Gran parte de los dichos que escuchamos en Canarias, incluso muchos a los que tradicionalmente se consideran “autóctonos”, ya sean recurrentes entre nuestros hablantes coetáneos o que hayan caído en desuso por el paso del tiempo, en realidad, pertenecen al patrimonio proverbial hispánico. Es el caso del refrán: “Cada maestrillo tiene su librillo”, registro que todavía puede oírse en los distintos dominios del español a uno y otro lado del Atlántico.

La expresión se construye sobre la base de dos conceptos/sustantivos complementarios: “maestro” y “libro”. El primero se refiere a quien ejerce la profesión docente, pero también nos sugiere la idea de “una persona dotada de conocimientos” o “un individuo práctico en una industria, arte u oficio”. En el español de Canarias es usual llamar “maestro”, además de al enseñante propiamente dicho, a quienes se les reconoce cierta autoridad y experiencia en una materia. Y existe un elenco de profesiones artesanales con las que se sigue identificando a las personas versadas en un oficio, una suerte de “título honorario” que les acompaña de por vida. La voz se usa incluso en sentido cariñoso, podríamos decir, para dirigirse a una persona mayor que nos infunde cierto respeto por el saber que acumulan la senectud o la experiencia. Pero no es esta la imagen que evoca la metáfora en el hablante cuando escuchamos decir: “Cada maestrillo tiene su librillo”, sobre todo si consideramos el sentido más o menos jocoso, o incluso irónico, que se le imprime con el diminutivo: “maestrillo”.
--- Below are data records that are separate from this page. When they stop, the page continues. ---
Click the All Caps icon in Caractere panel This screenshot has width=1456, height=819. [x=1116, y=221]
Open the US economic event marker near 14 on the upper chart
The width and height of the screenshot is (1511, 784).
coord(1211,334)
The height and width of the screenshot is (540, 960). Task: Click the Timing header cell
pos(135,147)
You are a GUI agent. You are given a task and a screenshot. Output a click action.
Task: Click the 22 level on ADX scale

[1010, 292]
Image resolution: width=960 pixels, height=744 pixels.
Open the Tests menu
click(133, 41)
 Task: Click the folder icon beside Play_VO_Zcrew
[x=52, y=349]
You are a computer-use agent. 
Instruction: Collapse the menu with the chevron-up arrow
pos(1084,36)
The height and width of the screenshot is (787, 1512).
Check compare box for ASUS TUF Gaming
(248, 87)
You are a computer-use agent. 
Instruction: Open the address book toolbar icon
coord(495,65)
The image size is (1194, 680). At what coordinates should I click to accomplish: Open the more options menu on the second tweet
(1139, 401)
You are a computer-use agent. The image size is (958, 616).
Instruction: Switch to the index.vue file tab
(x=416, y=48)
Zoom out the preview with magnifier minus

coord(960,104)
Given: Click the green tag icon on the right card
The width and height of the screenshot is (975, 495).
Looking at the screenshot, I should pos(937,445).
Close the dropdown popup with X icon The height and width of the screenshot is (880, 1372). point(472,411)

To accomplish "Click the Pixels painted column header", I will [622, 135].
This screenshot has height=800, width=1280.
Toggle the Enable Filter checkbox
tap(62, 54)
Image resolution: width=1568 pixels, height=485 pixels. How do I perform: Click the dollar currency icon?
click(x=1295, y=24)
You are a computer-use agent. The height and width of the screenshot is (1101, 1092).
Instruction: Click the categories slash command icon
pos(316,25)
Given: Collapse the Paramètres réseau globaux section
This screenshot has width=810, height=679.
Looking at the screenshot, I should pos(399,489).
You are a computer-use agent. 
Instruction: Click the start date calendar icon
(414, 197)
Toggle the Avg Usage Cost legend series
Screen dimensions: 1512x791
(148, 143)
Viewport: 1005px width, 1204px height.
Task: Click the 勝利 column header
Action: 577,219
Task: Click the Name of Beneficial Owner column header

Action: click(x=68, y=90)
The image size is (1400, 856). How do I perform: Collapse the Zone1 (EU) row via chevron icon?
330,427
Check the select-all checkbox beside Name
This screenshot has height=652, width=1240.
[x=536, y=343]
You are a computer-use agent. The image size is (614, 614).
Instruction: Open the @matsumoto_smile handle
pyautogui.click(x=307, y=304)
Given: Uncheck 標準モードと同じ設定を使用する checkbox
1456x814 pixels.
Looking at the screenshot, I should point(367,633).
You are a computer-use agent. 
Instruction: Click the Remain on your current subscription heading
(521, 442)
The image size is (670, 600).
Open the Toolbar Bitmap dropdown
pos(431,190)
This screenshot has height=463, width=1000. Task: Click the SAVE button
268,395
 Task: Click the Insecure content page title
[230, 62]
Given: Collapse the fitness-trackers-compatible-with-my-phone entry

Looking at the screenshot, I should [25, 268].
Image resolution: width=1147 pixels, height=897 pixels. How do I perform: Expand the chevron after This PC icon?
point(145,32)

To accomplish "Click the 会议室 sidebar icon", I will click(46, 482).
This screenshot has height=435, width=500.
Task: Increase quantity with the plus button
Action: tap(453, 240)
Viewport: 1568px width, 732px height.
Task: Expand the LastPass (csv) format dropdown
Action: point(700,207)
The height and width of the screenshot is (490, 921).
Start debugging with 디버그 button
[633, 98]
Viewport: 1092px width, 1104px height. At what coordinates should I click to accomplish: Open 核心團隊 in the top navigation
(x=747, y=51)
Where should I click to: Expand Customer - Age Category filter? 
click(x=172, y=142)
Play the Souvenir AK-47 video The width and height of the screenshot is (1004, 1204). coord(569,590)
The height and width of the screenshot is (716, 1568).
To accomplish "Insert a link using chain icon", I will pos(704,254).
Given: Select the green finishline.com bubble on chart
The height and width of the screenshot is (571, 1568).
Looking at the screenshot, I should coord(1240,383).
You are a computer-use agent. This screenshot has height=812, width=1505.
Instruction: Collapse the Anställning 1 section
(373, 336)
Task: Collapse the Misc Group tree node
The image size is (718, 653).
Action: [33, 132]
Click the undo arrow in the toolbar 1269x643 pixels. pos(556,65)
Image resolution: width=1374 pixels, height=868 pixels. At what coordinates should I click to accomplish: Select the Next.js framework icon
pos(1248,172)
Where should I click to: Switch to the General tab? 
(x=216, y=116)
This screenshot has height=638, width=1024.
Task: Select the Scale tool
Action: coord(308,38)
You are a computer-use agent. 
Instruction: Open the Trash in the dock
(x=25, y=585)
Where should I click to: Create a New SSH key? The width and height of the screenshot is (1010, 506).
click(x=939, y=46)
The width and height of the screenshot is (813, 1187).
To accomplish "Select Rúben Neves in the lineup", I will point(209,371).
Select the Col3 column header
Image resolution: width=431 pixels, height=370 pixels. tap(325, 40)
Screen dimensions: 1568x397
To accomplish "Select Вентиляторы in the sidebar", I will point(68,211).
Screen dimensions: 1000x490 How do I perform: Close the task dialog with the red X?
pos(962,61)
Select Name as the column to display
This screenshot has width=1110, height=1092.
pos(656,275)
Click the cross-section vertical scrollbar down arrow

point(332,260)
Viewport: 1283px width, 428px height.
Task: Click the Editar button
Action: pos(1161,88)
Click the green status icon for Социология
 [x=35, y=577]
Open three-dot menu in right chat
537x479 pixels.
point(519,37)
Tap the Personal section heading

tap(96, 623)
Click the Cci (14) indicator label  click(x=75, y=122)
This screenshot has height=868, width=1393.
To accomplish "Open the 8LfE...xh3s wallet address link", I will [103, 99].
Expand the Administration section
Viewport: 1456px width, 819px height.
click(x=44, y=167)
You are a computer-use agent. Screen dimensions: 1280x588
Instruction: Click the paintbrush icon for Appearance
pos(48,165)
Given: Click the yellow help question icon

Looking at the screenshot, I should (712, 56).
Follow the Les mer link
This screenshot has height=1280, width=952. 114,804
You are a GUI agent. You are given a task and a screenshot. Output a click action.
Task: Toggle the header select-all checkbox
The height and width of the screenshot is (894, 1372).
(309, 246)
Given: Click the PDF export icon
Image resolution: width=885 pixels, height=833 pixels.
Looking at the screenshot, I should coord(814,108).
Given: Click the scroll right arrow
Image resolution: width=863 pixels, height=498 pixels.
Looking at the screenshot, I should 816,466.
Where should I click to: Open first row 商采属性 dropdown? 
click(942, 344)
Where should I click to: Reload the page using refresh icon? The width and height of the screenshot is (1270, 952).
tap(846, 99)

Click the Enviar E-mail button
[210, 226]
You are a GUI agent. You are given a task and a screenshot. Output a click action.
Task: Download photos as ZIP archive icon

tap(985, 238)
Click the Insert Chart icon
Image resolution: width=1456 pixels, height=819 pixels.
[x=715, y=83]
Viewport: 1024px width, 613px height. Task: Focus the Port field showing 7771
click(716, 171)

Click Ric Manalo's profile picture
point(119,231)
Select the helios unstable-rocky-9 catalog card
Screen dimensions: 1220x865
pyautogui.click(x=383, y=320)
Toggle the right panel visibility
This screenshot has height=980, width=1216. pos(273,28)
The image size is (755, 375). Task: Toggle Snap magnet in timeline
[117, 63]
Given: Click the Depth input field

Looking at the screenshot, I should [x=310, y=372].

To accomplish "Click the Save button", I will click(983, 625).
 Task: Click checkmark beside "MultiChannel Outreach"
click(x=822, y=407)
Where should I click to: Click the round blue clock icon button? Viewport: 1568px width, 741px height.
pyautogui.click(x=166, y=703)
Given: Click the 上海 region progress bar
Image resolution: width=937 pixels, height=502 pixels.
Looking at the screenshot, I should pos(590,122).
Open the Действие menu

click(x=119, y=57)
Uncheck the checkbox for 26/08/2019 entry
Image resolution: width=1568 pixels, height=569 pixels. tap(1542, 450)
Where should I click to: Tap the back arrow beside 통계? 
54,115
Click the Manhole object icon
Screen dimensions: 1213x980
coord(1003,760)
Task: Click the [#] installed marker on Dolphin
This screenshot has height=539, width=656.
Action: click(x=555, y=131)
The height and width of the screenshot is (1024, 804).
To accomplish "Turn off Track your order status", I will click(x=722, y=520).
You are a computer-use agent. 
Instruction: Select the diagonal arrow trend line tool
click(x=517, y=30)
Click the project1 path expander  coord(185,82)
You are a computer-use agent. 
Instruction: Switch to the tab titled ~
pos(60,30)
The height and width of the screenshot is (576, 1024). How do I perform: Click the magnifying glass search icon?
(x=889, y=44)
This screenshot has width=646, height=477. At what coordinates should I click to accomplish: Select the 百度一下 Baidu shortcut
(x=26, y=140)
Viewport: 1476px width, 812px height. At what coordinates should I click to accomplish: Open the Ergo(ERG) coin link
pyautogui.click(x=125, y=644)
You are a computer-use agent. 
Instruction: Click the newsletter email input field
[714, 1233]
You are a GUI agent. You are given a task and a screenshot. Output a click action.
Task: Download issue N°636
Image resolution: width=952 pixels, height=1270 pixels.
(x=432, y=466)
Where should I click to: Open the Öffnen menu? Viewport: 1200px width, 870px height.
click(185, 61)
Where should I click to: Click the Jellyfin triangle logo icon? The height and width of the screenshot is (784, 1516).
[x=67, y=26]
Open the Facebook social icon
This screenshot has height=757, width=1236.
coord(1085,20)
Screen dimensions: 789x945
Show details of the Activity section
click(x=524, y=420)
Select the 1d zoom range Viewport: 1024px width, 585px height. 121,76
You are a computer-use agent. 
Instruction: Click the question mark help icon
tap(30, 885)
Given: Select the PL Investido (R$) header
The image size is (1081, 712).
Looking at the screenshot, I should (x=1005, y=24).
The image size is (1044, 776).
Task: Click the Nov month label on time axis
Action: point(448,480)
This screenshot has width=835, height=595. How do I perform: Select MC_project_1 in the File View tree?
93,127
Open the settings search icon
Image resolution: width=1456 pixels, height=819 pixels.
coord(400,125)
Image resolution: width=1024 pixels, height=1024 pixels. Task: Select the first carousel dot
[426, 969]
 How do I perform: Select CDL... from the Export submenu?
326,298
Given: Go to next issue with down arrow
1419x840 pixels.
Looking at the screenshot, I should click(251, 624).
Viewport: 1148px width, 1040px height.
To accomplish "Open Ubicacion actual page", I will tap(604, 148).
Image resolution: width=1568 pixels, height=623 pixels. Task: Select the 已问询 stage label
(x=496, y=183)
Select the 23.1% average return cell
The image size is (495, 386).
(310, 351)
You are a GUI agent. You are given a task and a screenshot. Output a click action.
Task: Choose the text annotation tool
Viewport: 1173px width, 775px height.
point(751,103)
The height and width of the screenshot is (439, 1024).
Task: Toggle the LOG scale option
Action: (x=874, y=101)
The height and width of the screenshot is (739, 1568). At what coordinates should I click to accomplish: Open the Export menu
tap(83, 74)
Por su parte, el segundo concepto/sustantivo sobre el que pivota el dicho (“libro”) viene implícitamente asociado a “método”, “pedagogía”, “didáctica”, “enseñanza”, “procedimiento de aprendizaje”, “modo de enseñar”, “manera de proceder” (en la ejecución de cualquier técnica, arte u oficio). Así se identifica este segundo significado con el sujeto (de la oración) que figura como protagonista de la acción que metaforiza la paremia: el “maestro” como poseedor de experiencia y transmisor de conocimientos. En ambos vocablos se recurre al diminutivo terminado en “illo”, buscando la rima entre la primera y segunda parte de la frase, con lo que se trata de acentuar la sonoridad como recurso nemotécnico, además de huir del rigor que supondría el uso de las formas “maestro” y “libro”, frente a la rima consonante de los vocablos: “maestrillo” y “librillo”, de tono —seguramente— más desenfadado y pegadizo. La frase huye, pues, de la aspereza “academicista”, no obstante, su uso natural y más propio sería el ambiente académico que se evoca con la metáfora del “maestro” y “su libro” (la figura del “maestro (de) escuela” de toda la vida, como se les sigue llamando todavía entre los más mayores). Y ello para, en definitiva, proclamar que hay maneras tan diversas de pensar, de ver, de transmitir y hacer las cosas como variedad de personas existen. Cada cual tiene su propio “método” o modo de proceder en cualquier arte, industria, profesión u oficio. Incluso en las propias disciplinas docentes que se extienden a cualquier ámbito del saber, y hasta en las tareas cotidianas. Por raro o atípico que pueda parecer desde otra perspectiva, todas las maneras de proceder son igualmente válidas si para quien las sigue y aplica dan buen resultado.

Y esto nos pone en relación con otras expresiones afines y complementarias que se sitúan en la periferia de la comentada. A saber: “cogerle el tranquillo (a algo)” que expresa la especial predisposición a aprender a base de repeticiones (y errores); o “coger recortes”: locución que quiere decir aprender observando con atención a lo que hacen otros con más experiencia; “más vale maña que fuerza” que prioriza la agilidad y la destreza frente al ímpetu y la fuerza a la hora de afrontar y resolver cualquier dificultad de orden técnico; o en el ámbito rural: “haciendo surcos se aprende a surcar” y otras versiones similares que apelan a la propia práctica como método de aprendizaje más eficaz.